Sind die Chancen für die Zivilklausel durch »Japan« gestiegen?

Ja, das sind sie. Aber nur, wenn das Engagement nicht abnimmt.

Fragen: Katja Loose

* Aus: Neues Deutschland, 19. März 2011


Unterschriften für Zivilklausel ohne Wirkung **

Die Initiative gegen Militärforschung an Universitäten wollte vor der Sitzung noch für die Zivilklausel werben – vergeblich. Der Gründungssenat des Karlsruher Institut für Technologie lehnte am Montag (21. März) die Einführung der Selbstverpflichtung, die das Forschen zu militärischen Zwecken an Hochschulen untersagt, ab. Die Übergabe von über 450 Unterschriften an Institutspräsident Horst Hippler am Montag änderte daran nichts. Die UnterzeichnerInnen fordern die Aufnahme der Zivilklausel in die Grundsatzung der Uni Karlsruhe als Teil des 2009 gebildeten Karlsruher Instituts für Technologie KIT. Die Unileitung mache seit Monaten zusammen mit der Landesregierung Stimmung dagegen, hieß es in einer Mitteilung der Initiative.

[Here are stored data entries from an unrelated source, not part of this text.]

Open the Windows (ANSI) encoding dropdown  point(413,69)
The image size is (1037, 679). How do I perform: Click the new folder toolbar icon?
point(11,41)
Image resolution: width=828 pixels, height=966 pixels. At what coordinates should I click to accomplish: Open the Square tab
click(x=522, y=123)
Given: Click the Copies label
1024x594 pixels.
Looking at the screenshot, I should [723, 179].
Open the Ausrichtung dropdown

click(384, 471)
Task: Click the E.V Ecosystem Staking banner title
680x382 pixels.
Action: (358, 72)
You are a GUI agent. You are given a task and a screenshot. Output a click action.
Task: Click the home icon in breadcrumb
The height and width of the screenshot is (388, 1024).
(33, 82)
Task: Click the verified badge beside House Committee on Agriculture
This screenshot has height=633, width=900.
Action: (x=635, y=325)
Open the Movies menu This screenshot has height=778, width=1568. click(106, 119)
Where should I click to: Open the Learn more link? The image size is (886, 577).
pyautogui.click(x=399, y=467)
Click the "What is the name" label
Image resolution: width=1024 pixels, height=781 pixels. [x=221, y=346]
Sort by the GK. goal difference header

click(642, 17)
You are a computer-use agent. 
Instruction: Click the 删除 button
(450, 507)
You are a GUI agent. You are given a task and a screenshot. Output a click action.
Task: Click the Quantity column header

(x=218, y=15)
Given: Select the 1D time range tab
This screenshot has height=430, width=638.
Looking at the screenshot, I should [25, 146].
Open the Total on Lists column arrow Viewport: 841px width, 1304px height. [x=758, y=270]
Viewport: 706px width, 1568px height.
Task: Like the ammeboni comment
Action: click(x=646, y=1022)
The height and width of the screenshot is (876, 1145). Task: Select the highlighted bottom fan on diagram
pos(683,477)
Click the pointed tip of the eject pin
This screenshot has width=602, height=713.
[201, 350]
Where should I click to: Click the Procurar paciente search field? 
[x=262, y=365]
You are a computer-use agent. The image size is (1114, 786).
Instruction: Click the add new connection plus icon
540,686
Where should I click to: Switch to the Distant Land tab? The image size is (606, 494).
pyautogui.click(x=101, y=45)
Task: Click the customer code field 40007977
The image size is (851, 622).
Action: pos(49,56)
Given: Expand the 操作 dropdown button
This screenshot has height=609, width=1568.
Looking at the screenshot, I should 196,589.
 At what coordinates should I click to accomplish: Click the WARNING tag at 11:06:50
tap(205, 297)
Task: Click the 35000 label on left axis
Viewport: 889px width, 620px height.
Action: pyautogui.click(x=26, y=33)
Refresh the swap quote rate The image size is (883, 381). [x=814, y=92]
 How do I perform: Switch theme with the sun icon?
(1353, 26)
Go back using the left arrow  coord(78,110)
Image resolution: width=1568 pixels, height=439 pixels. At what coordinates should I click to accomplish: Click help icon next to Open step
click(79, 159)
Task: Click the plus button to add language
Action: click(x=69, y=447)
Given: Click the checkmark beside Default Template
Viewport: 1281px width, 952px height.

Die Kritiker sprechen von einem »autoritären Klima«, das am KIT durchgesetzt worden sei. Zudem sei ein einheitlicher Standard am aus mehreren Hochschulen bestehenden KIT »längst überfällig«, hieß es in der Mitteilung der initiative gegen Militärforschung. Zu den Unterzeichnern für die Klausel gehören neben 30 Professoren der Unis in Karlsruhe und Bremen, Gewerkschaftern, Studierenden, Pfarrer und Wissenschaftlern auch die Spitzenkandidaten der LINKEN, Grünen und SPD bei der anstehenden Landtagswahl – die jene Klausel allesamt im Wahlprogramm haben. Die Initiative sieht deshalb eine Chance, dass die Zivilklausel nach einem Regierungswechsel doch noch eingeführt werden könnte.

Wie die Initiative weiter mitteilt, wächst der Widerstand gegen die Militarisierung der Hochschulen bundesweit. So habe es Urabstimmungen an drei großen Unis und eine Erklärung von über 60 Bremer HochschullehrerInnen gegen einen rüstungsfinanzierten Stiftungslehrstuhl gegeben. Für Ende Mai ist eine Konferenz zum Thema in Braunschweig angekündigt.